I have a lot to be thankful for. I’ll focus on game things, here on my game blog.
This year I have tightened my focus dramatically. I’ve stepped away from Masks, and homed in on Old School Hack. In that process, I homed in on Fictive Hack, breaking from the original so I could take what I wanted and leave the rest behind. In that process, I needed to focus on a single setting first for working out the kinks. I chose the World Between (not least because my wife thinks it is cool).
Normally I have a primary game, a secondary game, and a few one-offs here and there. Right now I have tightened down to a single main game, with the expectation of the occasional one off here and there. I’ve been trying to do this for years, and I’ve finally managed it.
I have completed a plateau in my game design work for Fictive Hack. I have released “The World Between for Fictive Hack” with the blessing of Kirin and Jack both. They even wrote a foreword for the book. If I were to vanish right now, that book is a pretty decent capstone to a lifetime of game design. I am very proud of it, and proud to be in a place I can offer my players stability in my rules with no update fatigue. Considering I first became aware of the World Between on April 1 when Jack released his first compendium, releasing my comprehensive rule book at 315 pages about seven months later is amazing, especially since it incorporates content from both his compendiums.
I am grateful I have found a game that my whole group, bar none, can enjoy. My wife can revel in the dark Gothic tones and themes, the players get to feel like their characters are cool, I can run an unapologetic horror theme under everything… I am not feeling the itch to shift games right now, and neither is anyone else (that I know of.) I just got this shiny toy box together, let’s play with it for a while before we move on.
I am grateful that I had a chance to be close friends with Paul for years. He died this month, and I have been involved in dealing with the fallout of logistics that even the tidiest life leaves behind. His parents have been kind and great to work with, but they live in another state. The situation could be a lot worse. I fiercely miss my best friend, but I am fully capable of looking at the good times we had together and being intensely thankful that he was in my life. There is no question I am a better human being for his encouragement and presence, his generosity and kindness. He loved my whole family, and he was part of it. (He was the guy who played Tulip, the dragon-slaying gladiator. I am grateful we finished off the Death of the Widow Dragon before he left my group. Far as I know, his 15th level character is still the highest level of any character in an Old School Hack or derivative system.)

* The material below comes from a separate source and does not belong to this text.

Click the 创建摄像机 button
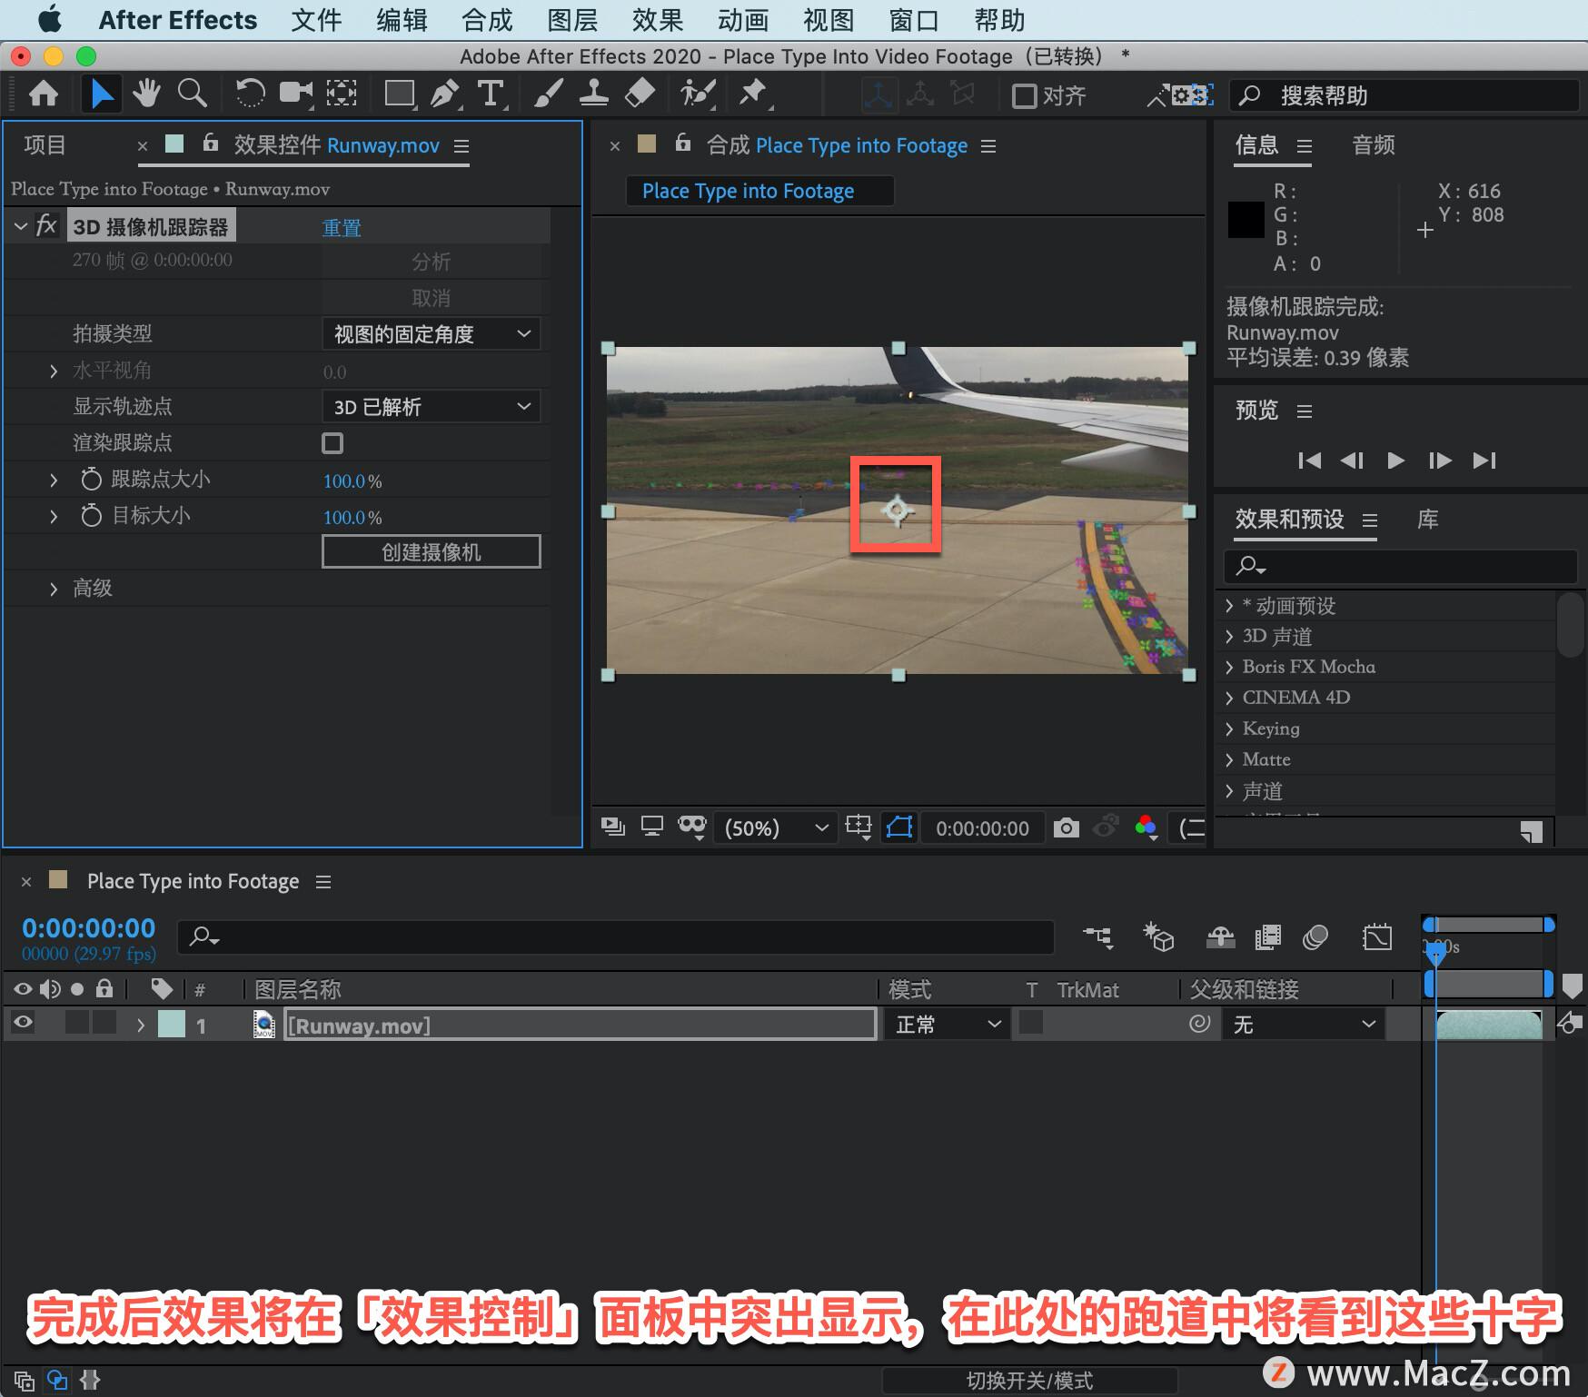tap(431, 551)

I am grateful for the assistance of my wife Kristy in working on the game projects you see on this blog. She gives me time and space, understanding that it is my escape, my creativity, a life beyond my meatspace. She helped with things I needed help on, and her love of the setting is a gift to me.
I am grateful for my game group. I have worked hard to create a game where we can all have fun together, where the rule changes will now be minimal at best, where the tone is something everyone can enjoy, where there is incentive to work together. I would lose all interest in gaming if my players did not come to the table prepared and expecting to have a good time, and succeed in that goal. I can say without question or hesitation that you can now experience something at my game table that you’ve never experienced before, and it will lead to stories that will come up when you talk gaming with your buddies from now on.

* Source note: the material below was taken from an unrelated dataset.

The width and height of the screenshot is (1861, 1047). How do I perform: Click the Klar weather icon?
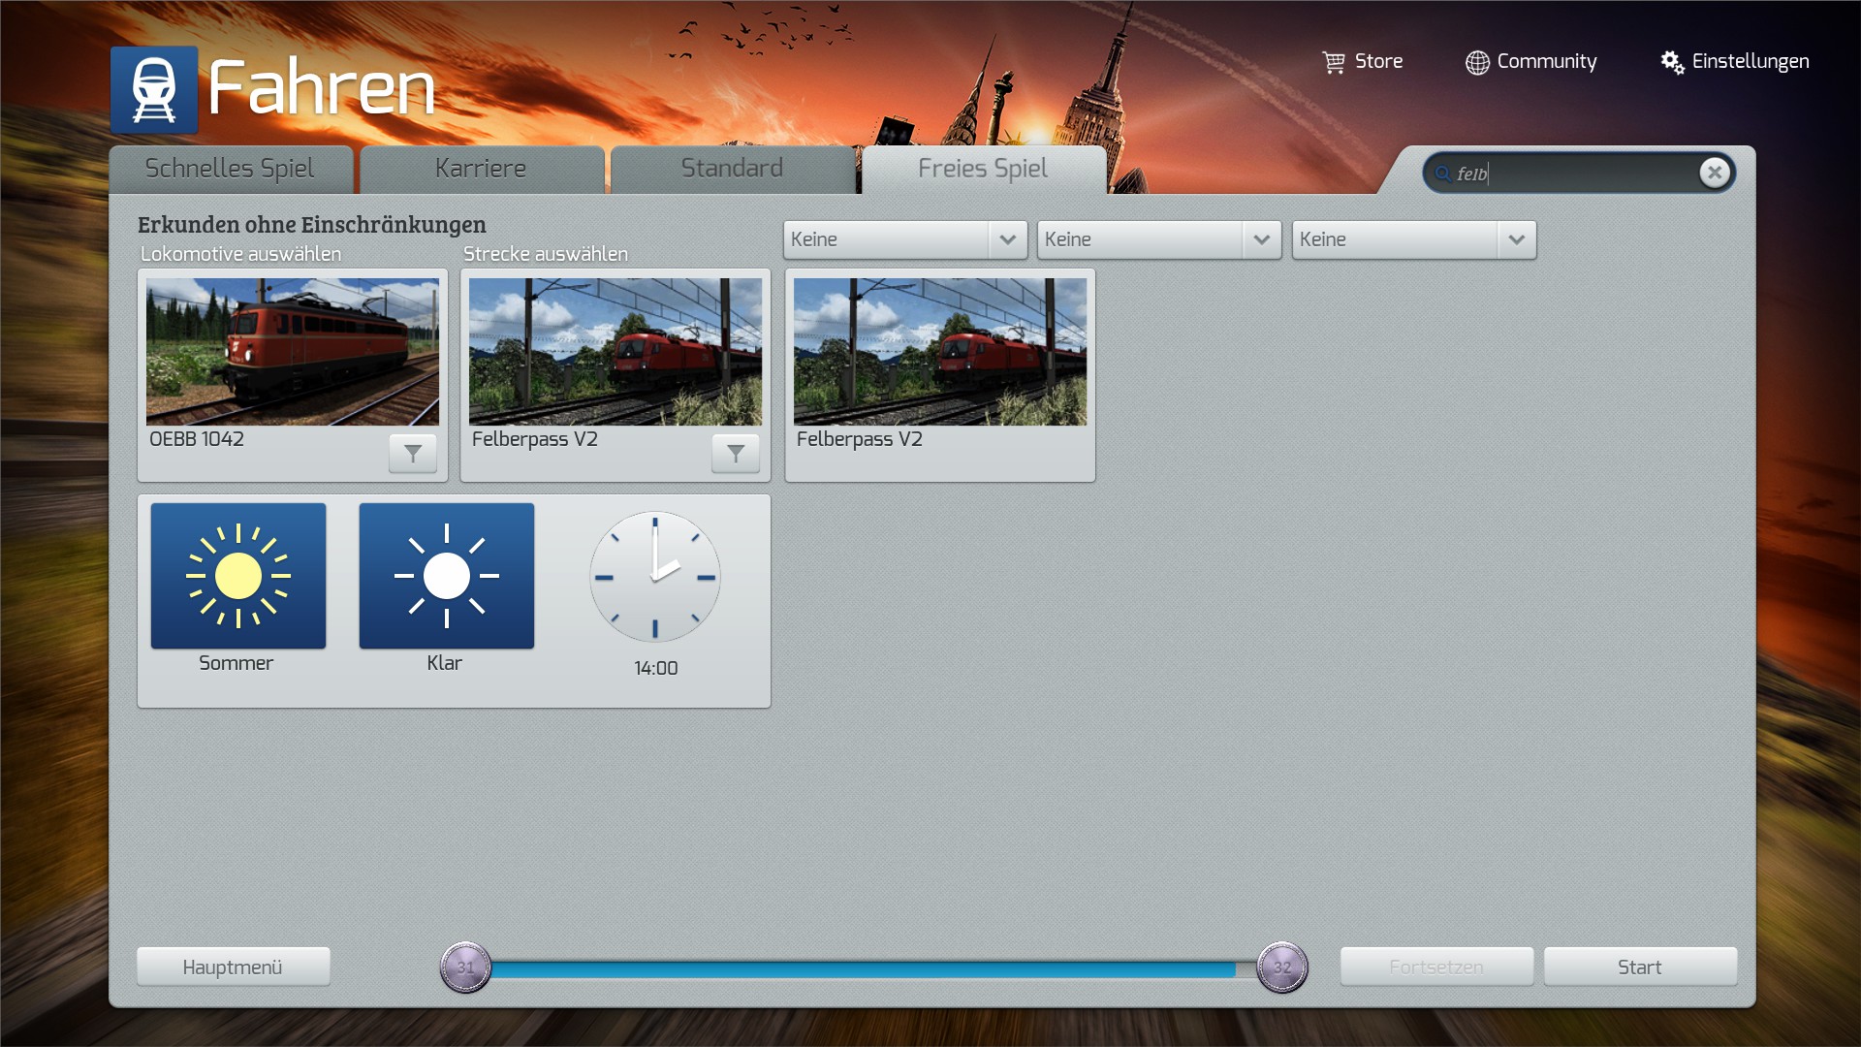point(446,576)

I am thankful for Lulu and the amazing software and options of the internet. I can build an entire book, fill it with public domain art, share it on a blog, and ultimately create a hard copy you can order. I can do all this for almost no money at all. That takes my breath away.
I am thankful that my lack of access to art has spurred be to take up digital art again, after a few years off. I feel I have been very productive with creating images, and I think it adds to who I am when I successfully make art. I feel you all will not take my work very seriously if there are no pictures, so I gotta make the pictures to get people to look at my work. The up side is, I can make pictures, and this has motivated me to sink the time and effort into doing so.
I am grateful for the people who are consistently present in my online life: Matt Jackson, Simon Forster, Jack Shear, and Kirin Robinson. I don’t know if we are friends in the meatspace sense, but I love having some people who I follow who are willing to interact and talk about what projects we are all up to. I also deeply appreciate Telecanter, Dyson Logos (thank goodness he’s back!), E. Wilson, Tim D., Karlen, Tenkar, and shortymonster. When I feel like I’m interacting, this blog stuff is great. When I feel like I’m throwing treasures off a cliff to a restless, senseless sea in the dimness below, I feel stupid. You make the difference.
I am thankful that I have gotten into making Arkham Horror custom stuff again, and with software (see, pictures!) that lends my work credibility.
I could go on and on. I could go into the Santicore project, my thoughts on Strip D&D, on getting involved in G+… But this is as good a place as any to stop.
Thanks everybody. Even when things are dark, we have so much to be thankful for, it is important to reflect on our blessings now and then.